Overview#

Kubernetes (k8s) provides a very powerful and flexible deployment and runtime system for Starburst Enterprise Presto.

Note

Kubernetes and the ecosystem of tools, patterns and conventions around k8s is complex. This documentation assumes some familiarity. Use the many available resources, such as the tutorial to learn more.

Ensure that you can fulfill the prerequisites before proceeding to deploy Presto on k8s.

Docker container images#

The Kubernetes offering uses a number of Docker containers, all available on DockerHub.

Presto:

docker pull starburstdata/presto:340-e-k8s-0.34

Presto operator:

docker pull starburstdata/presto-operator:340-e-k8s-0.34

Apache Hive Metastore:

docker pull starburstdata/hive-metastore:k8s-0.7

Helm charts#

Helm charts are used for the Apache Ranger installation, which includes the SEP Ranger plugin, and are only available from the Starburst Helm chart repository.

Deploying on K8s#

With access to your cluster and the public internet, you can proceed to deploy using kubectl and the resources provided by Starburst. The relevant files are located in DockerHub and on Starburst storage systems.

Further platform specific tips are available:

Customize#

The Kubernetes integration allows adding a user-defined bootstrap script to the pods. This additional bootstrap scriptc is executed on the coordinator and worker nodes upon node startup.

If the additional bootstrap script mechanism is insufficient, you can further customize the Docker images. This allows you to to extend Presto with additional features, which are not supported by default.

Presto Cloud Architecture#

SEP on Kubernetes consists of various components and Kubernetes resources that form a Presto Kubernetes cluster. The following terms describe each component of the Presto Kubernetes architecture in more detail:

Presto Kubernetes Custom Resource Definition

Presto Kubernetes Custom Resource Definition (CRD) defines resources of Presto type within a Kubernetes namespace. More information on Kubernetes custom resources is available in the documentation.
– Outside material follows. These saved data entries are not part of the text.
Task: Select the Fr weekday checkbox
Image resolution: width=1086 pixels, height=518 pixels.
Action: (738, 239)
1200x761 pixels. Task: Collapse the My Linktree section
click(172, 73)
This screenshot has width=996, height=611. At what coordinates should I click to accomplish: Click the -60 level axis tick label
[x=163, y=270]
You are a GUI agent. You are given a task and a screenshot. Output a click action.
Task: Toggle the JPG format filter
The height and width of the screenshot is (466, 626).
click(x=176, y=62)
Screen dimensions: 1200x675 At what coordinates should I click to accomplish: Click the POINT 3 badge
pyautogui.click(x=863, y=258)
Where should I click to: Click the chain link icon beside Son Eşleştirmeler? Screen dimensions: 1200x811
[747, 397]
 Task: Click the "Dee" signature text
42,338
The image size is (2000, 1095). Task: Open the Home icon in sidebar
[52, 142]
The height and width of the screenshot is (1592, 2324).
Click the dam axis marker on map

Presto Kubernetes Resources

Presto Kubernetes resources are instances of Presto Kubernetes custom resource. Each instance of a Presto Kubernetes resource represents a cluster and contains various configurable parameters that specify Presto, connector and Kubernetes properties .

Presto Operator

The Presto operator is a Kubernetes operator pod that orchestrates Presto clusters. The operator continuously monitors the Kubernetes resources. It creates or removes clusters when Presto Kubernetes resources are created or removed. Any changes to existing the resource are picked up by the operator to update the corresponding cluster accordingly.

Presto Service Account

The account used by the Presto operator to make Kubernetes API calls.

Presto Service Role

The role that is bound to Presto service account. The role must have enough privileges to manage clusters.

Presto Coordinator

A Kubernetes pod that runs the coordinator of the cluster. Each cluster uses at most a single coordinator. The pod is automatically recreated on coordinator failure or unresponsiveness, thus providing high availability.

Presto Worker

Presto pods that run workers. The number of workers can be adjusted statically by specifying the worker.count property or automatically with the Kubernetes Horizontal Pod Autoscaler.

Presto Coordinator Service

A Kubernetes Service that delegates requests to the coordinator. Presto Coordinator Service is the frontend of the cluster which accepts queries and exposes the web UI.

Presto Network Policy

The Presto Network Policy only allows inbound traffic to the workers from the coordinator. Support for Kubernetes Network Policies needs to be enabled in your Kubernetes cluster.

Metastore

A Hive Metastore pod that is running when the cluster is configured to use an internal Metastore.

PostgreSQL

A PostgreSQL pod that is running when Presto cluster is configured to use an internal Metastore with an internal ephemeral Metastore database.

Labels#

All Presto Kubernetes components are labelled so that it’s easy to write selectors in order to match them:

  • instance: CLUSTER_NAME_UUIDCLUSTER_NAME_UUID is the cluster name with a unique suffix. CLUSTER_NAME_UUID can be overridden via the nameOverride Presto Kubernetes Resource property.

  • role: ROLE_NAMEROLE_NAME can be one of:

    • catalogs – specifies catalogs ConfigMap

    • configuration – specifies configuration ConfigMap

    • coordinator – specifies Presto Coordinator related components

    • worker – specifies Presto Worker related components

    • hive-metastore – specifies Hive Metastore related components

    • hive-postgresql – specifies PostgreSQL (for Hive Metastore) related components

    • prometheus-coordinator – specifies Prometheus metrics endpoint for the coordinator

    • prometheus-worker – specifies Prometheus metrics endpoint for the workers

License#

The following features require a valid license:

  • Graceful worker scale-down

  • Autoscaling

  • Presto pods with more than 8 cores

  • Presto pods with more than 64GB of RAM